Como a harmonização dos sistemas processuais das duas leis não é possível entendemos que a Lei n. 109/2009 revogou a Lei n. 32/2008 em tudo o que não seja a regulação da parte “arquivística” do diploma e que não diga respeito aos dados contidos no seu artigo 4º.

O aforismo lex posterior derogat priori (A lei posterior derroga a anterior) não é aplicável aos dados constantes do artigo 4º da Lei nº 32/2008 na medida em que a lei posterior – mesmo quando se refere a intercepção de comunicações – tem por objecto comunicações electrónicas e não comunicações telefónicas.

Como os dados previstos no n. 1 do artigo 4º dizem respeito a comunicações telefónicas mas ambas as leis os equiparam a dados “conservados ou “preservados”, o regime processual com tutela reforçada da dita lei deve manter-se para esses dados.

Consequentemente devemos concluir que o regime processual da Lei 32/2008, designadamente o artigo 3º, nº 1 e 2 e o artigo 9º:

- mostra-se revogado e substituído pelo regime processual contido na Lei nº 109/2009 para todos os dados que não estejam especificamente previstos no artigo 4º, n. 1 da Lei nº 32/2008 ou seja, dados conservados em geral;

- revela-se vigente para todos os dados que estejam especificamente previstos no artigo 4º, n. 1 da Lei nº 32/2008, isto é – no que aos autos interessa – para os dados conservados relativos à localização celular.

Ou seja, o regime a aplicar ao caso dos autos é o da Lei nº 32/2008, de 17-07.

Naturalmente que, em função do até aqui argumentado, o regime “geral” de prova electrónica é constituído pelos artigos 11º a 17º da Lei nº 109/2009 e apenas se aplicarão os dispositivos da Lei nº 32/2008 – artigos 3º e 9º – na medida em que estes são aplicáveis aos dados informáticos pretendidos. Mas no que não esteja especificamente previsto por tais preceitos aplicar-se-á o dito regime geral da lei do Cibercrime de 2009.

Como consequência, em tudo o que não se refira a dados contidos no artigo 4º da Lei 32/2008 a definição de “crime grave” não constitui um novo catálogo de crimes para efeitos processuais probatórios.

Razão porque o conceito de crime grave não pode ser utilizado para sustentar qualquer posição em vista de autorizar ou denegar a produção e junção de prova nos autos se não estiverem em causa os dados previstos no artigo 4º da Lei nº 32/2008. Não tem, portanto, a virtualidade de vincular quer o C.P.P. quer a Lei do Cibercrime à definição de “crimes graves”, já que este conceito limita a sua eficácia aos tipos de crime que justificam a conservação de dados, o material a ser conservado nos termos daquele artigo da Lei nº 32/2008 pelo período de um ano e sem injunção. [24] [25]
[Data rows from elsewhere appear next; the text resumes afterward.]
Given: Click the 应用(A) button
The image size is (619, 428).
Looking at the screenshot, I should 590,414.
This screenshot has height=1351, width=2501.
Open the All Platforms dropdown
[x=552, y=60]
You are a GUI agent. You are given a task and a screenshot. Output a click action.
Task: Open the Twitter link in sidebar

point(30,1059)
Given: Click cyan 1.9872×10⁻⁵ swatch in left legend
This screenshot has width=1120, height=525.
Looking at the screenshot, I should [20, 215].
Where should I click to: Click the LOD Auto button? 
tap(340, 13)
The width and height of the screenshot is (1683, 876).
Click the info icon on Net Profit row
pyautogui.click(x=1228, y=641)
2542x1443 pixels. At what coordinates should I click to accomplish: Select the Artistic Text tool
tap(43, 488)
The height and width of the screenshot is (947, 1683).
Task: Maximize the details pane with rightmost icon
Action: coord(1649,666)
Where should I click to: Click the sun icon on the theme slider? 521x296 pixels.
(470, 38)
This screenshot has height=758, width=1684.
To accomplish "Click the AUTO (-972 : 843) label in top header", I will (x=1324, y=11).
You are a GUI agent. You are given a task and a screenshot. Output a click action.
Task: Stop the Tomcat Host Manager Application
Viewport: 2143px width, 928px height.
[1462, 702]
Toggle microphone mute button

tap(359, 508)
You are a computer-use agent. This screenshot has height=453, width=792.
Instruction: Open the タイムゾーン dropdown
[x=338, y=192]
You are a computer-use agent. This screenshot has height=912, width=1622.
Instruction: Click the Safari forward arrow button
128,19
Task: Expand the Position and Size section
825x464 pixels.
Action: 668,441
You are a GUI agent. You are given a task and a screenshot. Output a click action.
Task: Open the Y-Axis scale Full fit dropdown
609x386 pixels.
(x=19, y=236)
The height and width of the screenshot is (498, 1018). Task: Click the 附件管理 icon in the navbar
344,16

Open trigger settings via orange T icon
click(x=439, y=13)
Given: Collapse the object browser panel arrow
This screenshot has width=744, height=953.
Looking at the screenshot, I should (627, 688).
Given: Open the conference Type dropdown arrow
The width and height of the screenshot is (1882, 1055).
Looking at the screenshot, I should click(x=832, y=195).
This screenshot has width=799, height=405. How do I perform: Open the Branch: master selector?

Mas para o que diz respeito aos dados referidos pelo artigo 4º da Lei nº 32/2008 o conceito de crime grave é relevante, assim como o disposto nos artigos 3º e 9º do mesmo diploma.


*

B.5.1 – O que se pretende.

Assim, assentes estas imprescindíveis ideias prévias, o caso concreto delimita-se por aquilo que a Digna recorrente pede. Ora, o peticionado é que as operadoras de telemóveis forneçam a listagem dos números que operaram/accionaram (registaram e estabeleceram ligação) entre as 00h00m e as 5h00m do dia 11/9/2014, nas antenas de BTS ....

O objectivo almejado é a identificação dos suspeitos e determinação exacta da sua localização no local da prática dos factos e no tempo em que estes ocorreram. Como afirma a Digna magistrada recorrente «não se pretende a obtenção dos vastos elementos detectados pelas BTS mas apenas os números identificados, para que seja efectuada análise das coincidências existentes».

Ou seja, a Digna recorrente pretende apenas ter acesso a dados armazenados e que permitam a identificação, não pretende uma intercepção em tempo real, que nem possível é.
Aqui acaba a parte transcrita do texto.